To improve the valuation process of its pre-owned steel, Mlion Corporation partnered with HBLAB to automate the process through an AI-enabled image analysis mobile app.


As it continues to serve as the backbone of many industries in modern society, steel is known as the metal that changed the way we built our world. It allowed us to transform the way we travel, the way we construct our homes and the way we model our cities.

Because of the material’s versatility and strength, estimates suggest the world currently uses more than 1700 million tons of steel per year. Interestingly, 85 percent of this demand is recycled and reused at the end of each life cycle—making steel one of the world’s most sustainable materials. However, issues remain with decarbonising its production. At the moment, the production of steel contributes to around 8 percent of the world’s total carbon emissions. 

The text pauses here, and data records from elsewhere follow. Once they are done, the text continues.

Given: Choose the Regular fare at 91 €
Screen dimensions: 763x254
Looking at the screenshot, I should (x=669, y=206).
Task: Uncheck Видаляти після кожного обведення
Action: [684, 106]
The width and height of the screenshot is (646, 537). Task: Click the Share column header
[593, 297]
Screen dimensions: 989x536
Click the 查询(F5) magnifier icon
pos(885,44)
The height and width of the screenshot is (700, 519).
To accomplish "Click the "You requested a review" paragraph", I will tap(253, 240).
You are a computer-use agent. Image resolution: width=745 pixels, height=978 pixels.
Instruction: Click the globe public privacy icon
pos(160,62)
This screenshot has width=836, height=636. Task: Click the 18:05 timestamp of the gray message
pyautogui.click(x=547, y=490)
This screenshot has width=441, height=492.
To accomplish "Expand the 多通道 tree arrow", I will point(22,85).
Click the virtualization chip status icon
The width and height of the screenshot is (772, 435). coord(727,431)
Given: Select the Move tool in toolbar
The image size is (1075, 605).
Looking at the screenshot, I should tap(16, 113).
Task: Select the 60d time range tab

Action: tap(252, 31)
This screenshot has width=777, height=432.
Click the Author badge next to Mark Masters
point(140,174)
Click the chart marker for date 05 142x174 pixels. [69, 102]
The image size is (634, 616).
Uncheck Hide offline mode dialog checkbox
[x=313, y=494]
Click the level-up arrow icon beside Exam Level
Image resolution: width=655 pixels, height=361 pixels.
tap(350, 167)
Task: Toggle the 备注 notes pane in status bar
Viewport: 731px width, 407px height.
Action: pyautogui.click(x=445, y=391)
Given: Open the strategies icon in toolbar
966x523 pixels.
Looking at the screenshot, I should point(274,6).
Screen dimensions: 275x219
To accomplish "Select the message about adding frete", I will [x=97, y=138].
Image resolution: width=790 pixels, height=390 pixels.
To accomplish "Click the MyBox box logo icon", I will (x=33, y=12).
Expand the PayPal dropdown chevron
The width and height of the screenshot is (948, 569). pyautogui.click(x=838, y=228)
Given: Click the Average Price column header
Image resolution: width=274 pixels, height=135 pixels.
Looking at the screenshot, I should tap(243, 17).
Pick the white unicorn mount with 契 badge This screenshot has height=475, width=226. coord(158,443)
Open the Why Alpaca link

Foundation solutions company Mlion Corporation is determined to champion a greater shift towards decarbonization. In an attempt to reduce their company’s carbon footprint and increase efficiency, Mlion Corporation is making efforts to digitalise its processes in trading pre-owned steel. With the help of IPI’s Technology Scouting Programme, Mlion partnered with HBLAB, a software and AI solutions firm headquartered in Hanoi, to automate the valuation process of pre-owned steel through an AI-enabled image analysis mobile application.


A new way to shop for steel

Mlion provides customised products like sheet piles, steel pipes, tie rods and other steel products. Before getting in touch with IPI, the team at Mlion was looking to automate two key processes, corrosion grading and the dimensional measurement of construction steel, in an effort to commercialise a new platform called GoListid. The platform was developed by Mlion to be a one-stop service for the valuation and trading of pre-owned steel.

Pre-owned steel evaluation, which involves measuring the physical dimensions of the steel items and assessing their rust condition, is commonly carried out manually. This process is done by analysing photos provided by the original steel owners and through an on-site inspection of the items. The process is not only tedious, but also heavily reliant on the technical expertise of Mlion’s staff.

We wanted to develop an AI-powered solution to increase efficiency for our team when it comes to analysing and identifying varying stages of rust conditions on steel materials. At the same time, we want to provide transparency to customers when measuring large amounts of material during the production inspection process,” shared GoListid Vice President Brian Wong.


Finding a match

IPI published Mlion’s Tech Need in its marketplace last August 2022 and reached out to numerous AI, machine learning and computer vision solutions-providers that specialise in inspection applications. Respondents to the published problem statement came from both Singapore-based as well as overseas solution providers.

According to Wong, his team was won over by HBLAB’s attention to detail in their project proposal. They were particularly appreciative of the effort HBLAB took to develop a milestone timeline approach to evaluate the AI model’s accuracy.

We were impressed by HBLAB's detailed and contextualised proposal that demonstrated their understanding of our problem statement,” he said. “They also demonstrated technical proficiency by highlighting the methodologies and limitations for solving our specific problem.”

In their proposal, HBLAB also outlined various options including cloud-based and on-device approaches to address Mlion’s needs. Apart from technical solutions, HBLAB presented administrative details like the proposed team structure, communication plan, user acceptance test, warranty information and cloud server maintenance.


Strengthening the bond                                                                                           

“IPI has been very helpful with sourcing and identifying potential technology solution providers for us and sharing their own professional judgement during the vendor evaluation process,” said Wong. HBLAB, on the other hand, is grateful for the opportunity to collaborate with a leading Singapore firm in Mlion Corporation.

Both companies are focused on the next phase of the collaboration; to continue to develop and improve the accuracy of the AI model, further highlighting the potential of IPI’s Technology Scouting Programme in forming long-term business partnerships.